Karlsruher-Urteil: Das Rumgeeier geht weiter

Nach dem Richterspruch zum Klimaschutz kam die Stunde der Berliner Umdeuter: Absurdes Schulterklopfen und lächerliche Schuldzuweisungen

Die Tinte unter dem gestrigen Urteil der Karlsruher Verfassungsrichter – Telepolis berichtete – war kaum trocken, da begann in der Berliner Koalition ein absurdes Schulterklopfen und ebenso lächerliche gegenseitige Schuldzuweisungen.

Finanzminister und SPD-Kanzlerkandidat Olaf Scholz zum Beispiel ging seinen christdemokratischen Kabinettskollegen Peter Altmaier im Wirtschaftsressort an, der Klimaschutz verhindern würde.

Dumm nur, dass Scholz noch im August 2020, also vor weniger als einem Jahr, der US-Regierung angeboten hatte, den Aufbau von Terminals zum Import von Fracking-Gas mit einer Milliarde Euro zu subventionieren, wie im Februar die Deutsche Umwelthilfe aufdeckte.

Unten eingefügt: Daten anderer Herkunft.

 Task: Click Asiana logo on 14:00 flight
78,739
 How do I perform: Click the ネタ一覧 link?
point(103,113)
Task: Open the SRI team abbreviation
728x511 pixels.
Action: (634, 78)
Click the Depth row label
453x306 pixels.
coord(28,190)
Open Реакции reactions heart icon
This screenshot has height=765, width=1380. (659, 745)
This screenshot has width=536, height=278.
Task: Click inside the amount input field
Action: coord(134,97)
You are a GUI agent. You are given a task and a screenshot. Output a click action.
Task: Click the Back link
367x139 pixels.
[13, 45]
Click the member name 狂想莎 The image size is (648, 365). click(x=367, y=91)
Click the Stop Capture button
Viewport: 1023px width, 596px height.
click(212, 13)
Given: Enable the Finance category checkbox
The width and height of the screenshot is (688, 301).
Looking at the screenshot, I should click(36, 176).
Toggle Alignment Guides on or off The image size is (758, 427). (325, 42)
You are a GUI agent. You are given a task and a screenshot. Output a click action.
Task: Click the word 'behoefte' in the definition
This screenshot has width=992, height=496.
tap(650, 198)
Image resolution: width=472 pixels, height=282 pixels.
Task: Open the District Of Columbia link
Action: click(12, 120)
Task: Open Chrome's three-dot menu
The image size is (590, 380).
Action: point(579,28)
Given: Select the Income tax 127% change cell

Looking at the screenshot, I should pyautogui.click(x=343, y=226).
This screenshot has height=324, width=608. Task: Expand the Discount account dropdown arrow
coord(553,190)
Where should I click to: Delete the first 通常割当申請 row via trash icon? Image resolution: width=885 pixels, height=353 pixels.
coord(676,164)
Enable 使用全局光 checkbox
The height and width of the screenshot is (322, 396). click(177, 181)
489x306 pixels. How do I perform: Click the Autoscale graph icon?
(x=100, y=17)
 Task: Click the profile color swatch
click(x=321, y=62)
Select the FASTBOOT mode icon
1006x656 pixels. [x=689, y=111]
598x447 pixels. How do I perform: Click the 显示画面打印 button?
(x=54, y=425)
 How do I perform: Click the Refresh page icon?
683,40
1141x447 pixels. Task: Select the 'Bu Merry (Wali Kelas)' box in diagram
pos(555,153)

Doch nicht nur das. Man konnte gar nicht so schnell gucken, wie diverse politische Kräfte versuchten, das Karlsruher Urteil umzudeuten. Der wirtschaftspolitische Sprecher der Linkspartei im Bundestag brachte es gar in einer Pressemitteilung fertig, über das Urteil zu schreiben, ohne den Kohleausstieg zu erwähnen.

Obwohl er mit markigen Worten versuchte, sich von der Regierung abzusetzen, stimmte er mit ihr in einem wesentlichen Punkt überein: Ernst interpretierte das Urteil, als habe Karlsruhe lediglich einen Klimaschutzplan für die Zeit nach 2030 angemahnt.

Dies ist auch die Linie, auf der sich die Vertreterinnen und Vertreter der Bundesregierung schnell einschossen. Bundesumweltministerin Svenja Schulze kündigte zum Beispiel an, dass es "für die Zeit nach 2030 (…) nun weitere konkrete Vorgaben geben" werde.

Am Kern des Karlsruher Urteils geht das allerdings vorbei. Die Richter hatten nämlich befunden, dass das Klimaschutzgesetz bis 2030 noch viel zu viele Emissionen zulässt. Dadurch müssten danach die Emissionen so drastisch und schnell reduziert werden, dass die Freiheitsrechte der Menschen, also vor allem der heutigen Jugend, drastisch eingeschränkt würden.

In der ausführlichen Presseerklärung des Gerichts liest sich das folgendermaßen:

"Grundrechte sind aber dadurch verletzt, dass die nach § 3 Abs. 1 Satz 2 und § 4 Abs. 1 Satz 3 KSG (Klimaschutzgesetz) in Verbindung mit Anlage 2 bis zum Jahr 2030 zugelassenen Emissionsmengen die nach 2030 noch verbleibenden Emissionsmöglichkeiten erheblich reduzieren und dadurch praktisch jegliche grundrechtlich geschützte Freiheit gefährdet ist. Als intertemporale Freiheitssicherung schützen die Grundrechte die Beschwerdeführenden hier vor einer umfassenden Freiheitsgefährdung durch einseitige Verlagerung der durch Art. 20a GG aufgegebenen Treibhausgasminderungslast in die Zukunft. Der Gesetzgeber hätte Vorkehrungen zur Gewährleistung eines freiheitsschonenden Übergangs in die Klimaneutralität treffen müssen, an denen es bislang fehlt.“
Bundesverfassungsgericht.

Oder mit anderen Worten: Es geht nicht um weitere Regelungen für die Zeit nach 2030, sondern es geht darum, dass das Klimaschutzgesetz unzureichend ist. Die Treibhausgasemissionen müssen schon jetzt deutlich stärker abgesenkt werden, um nicht alle Last der heutigen Jugend aufzubürden und diese massiv in ihren Freiheiten zu beschränken.